Die geschätzten GMT neutralisierender Antikörper gegen Omikron an Tag 29 betrugen 2'479,9 (2'264,5; 2'715,8) und 1'421,2 (1'283,0; 1'574,4) in den Gruppen, die eine Auffrischimpfung mit Spikevax Bivalent Original / Omicron bzw. Spikevax original erhalten hatten. Das GMR (97,5%-KI) betrug 1,75 (1,49; 2,04) und erfüllte das vorab festgelegte Kriterium für die Überlegenheit (untere Grenze des KI > 1).

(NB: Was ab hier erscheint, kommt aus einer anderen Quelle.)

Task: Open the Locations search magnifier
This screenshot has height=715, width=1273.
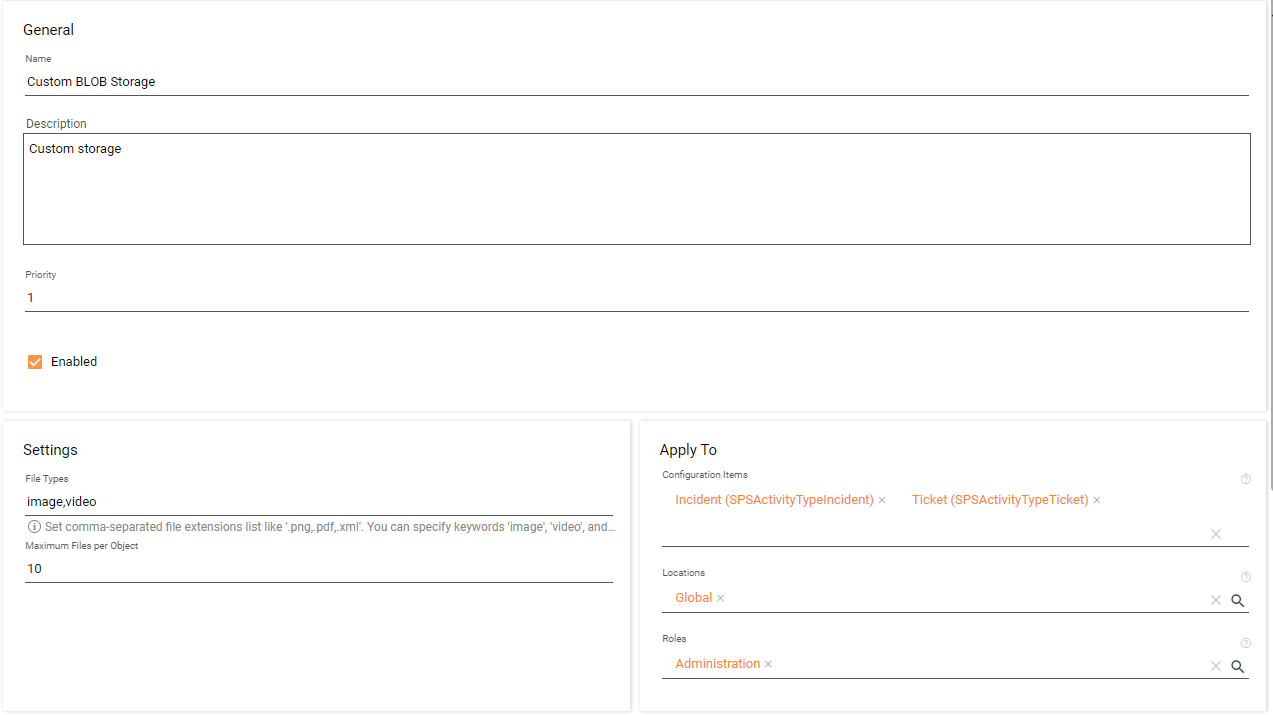Action: pyautogui.click(x=1238, y=600)
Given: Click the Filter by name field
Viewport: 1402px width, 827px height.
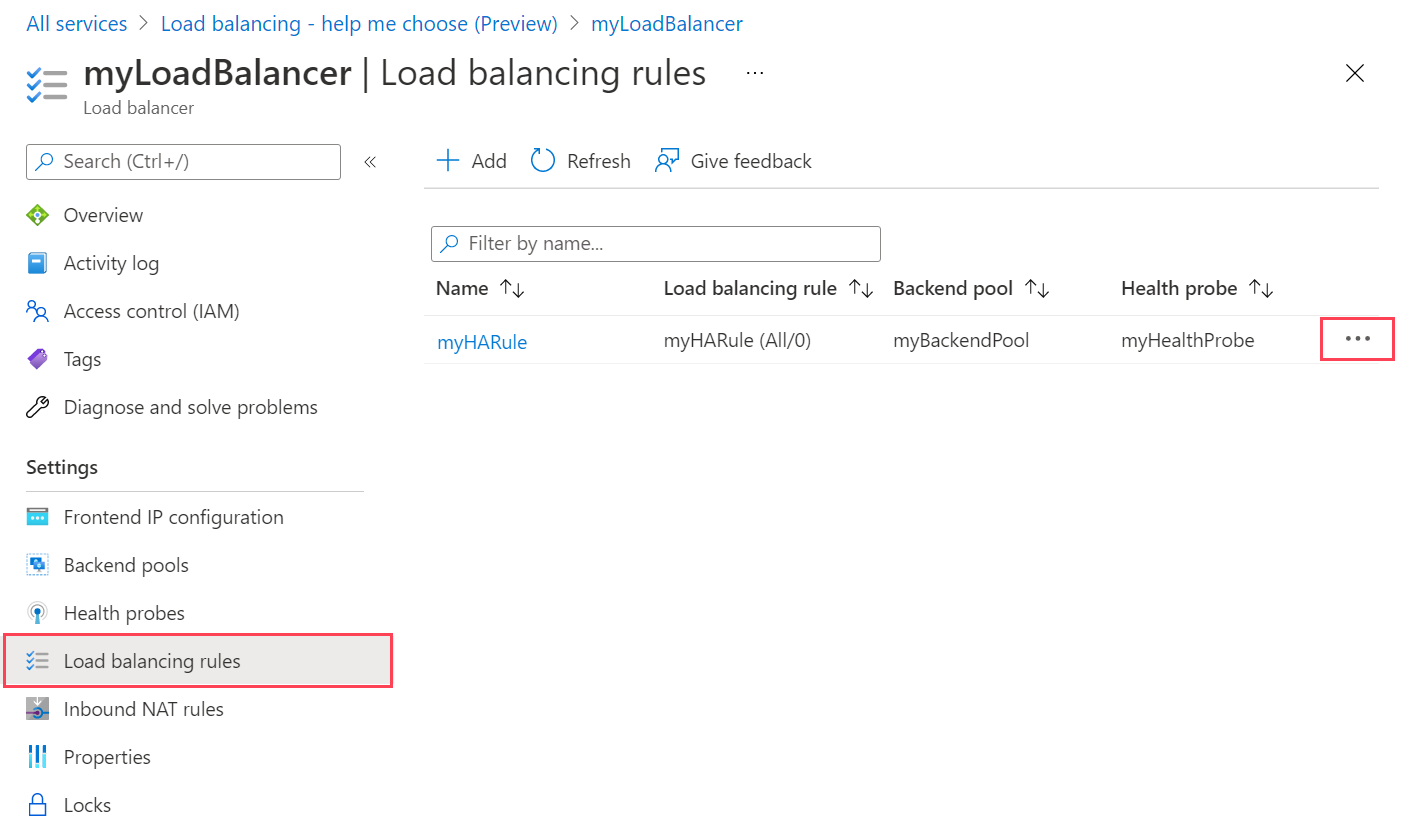Looking at the screenshot, I should coord(656,243).
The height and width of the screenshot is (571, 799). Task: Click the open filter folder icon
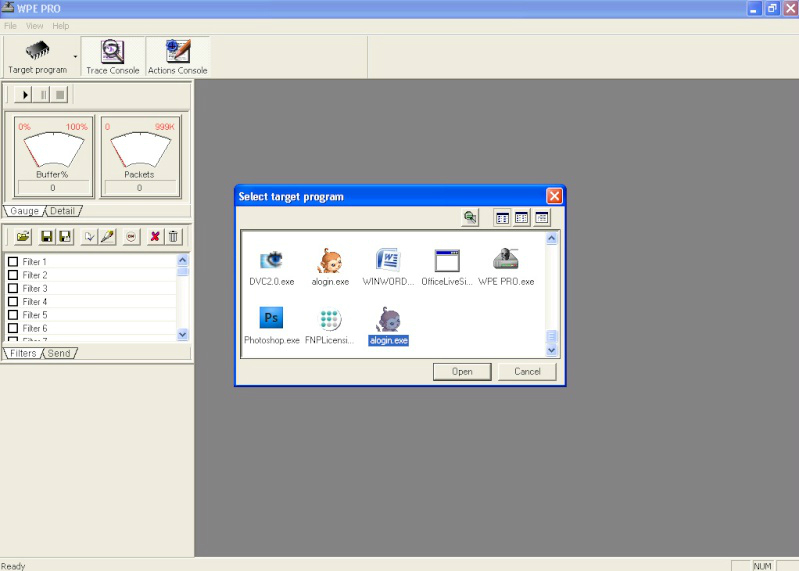[23, 236]
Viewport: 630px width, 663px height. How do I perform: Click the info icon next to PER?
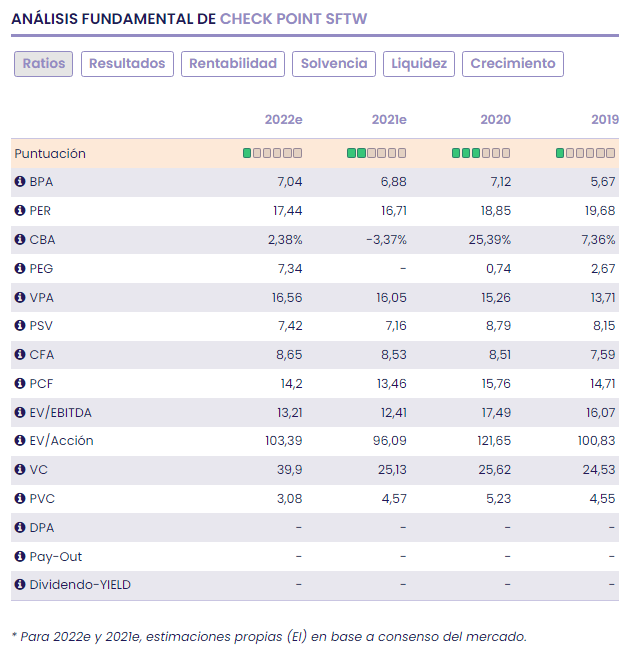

Dreimonatige Antikörper-Persistenz der Auffrischimpfung mit Spikevax Bivalent Original/Omicron gegen COVID-19
Die Teilnehmer der Studie P205 Teil G, erhielten eine zweite Auffrischimpfung mit 50 µg Spikevax (Original) (n = 376) oder Spikevax Bivalent Original/Omicron (n = 437). Bei Teilnehmern ohne SARS-CoV-2-Inzidenz vor der Auffrischimpfung bewirkte Spikevax Bivalent Original/Omicron neutralisierende Antikörpertiter gegen Omicron-BA.1 (beobachtet GMT), die signifikant höher waren (964,4 [834,4; 1114,7]) als bei einer Auffrischimpfung mit Spikevax (Original) (624,2 [533,1, 730,9]) und ähnlich zwischen den Auffrischungsimpfungen gegen die ursprüngliche Variante des SARS-CoV-2 nach drei Monaten.
Befristete Zulassung
Aufgrund einer zum Zeitpunkt der Begutachtung des Zulassungsgesuches unvollständigen klinischen Datenlage wird Spikevax Bivalent Original / Omicron befristet zugelassen (Art. 9a Heilmittelgesetz). Die befristete Zulassung ist zwingend an die zeitgerechte Erfüllung von Auflagen gebunden. Nach deren Erfüllung kann die befristete Zulassung in eine ordentliche Zulassung überführt werden.